[Data extracted from a collection]
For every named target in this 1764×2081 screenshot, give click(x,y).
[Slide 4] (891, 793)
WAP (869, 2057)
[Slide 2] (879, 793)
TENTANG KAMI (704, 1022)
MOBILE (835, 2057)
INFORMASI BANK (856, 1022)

*Exercise description:*
Write out the records above again, keeping each one identical to the original.

*Task answer:*
For every named target in this 1764×2081 screenshot, give click(x,y).
[Slide 4] (891, 793)
WAP (869, 2057)
[Slide 2] (879, 793)
TENTANG KAMI (704, 1022)
MOBILE (835, 2057)
INFORMASI BANK (856, 1022)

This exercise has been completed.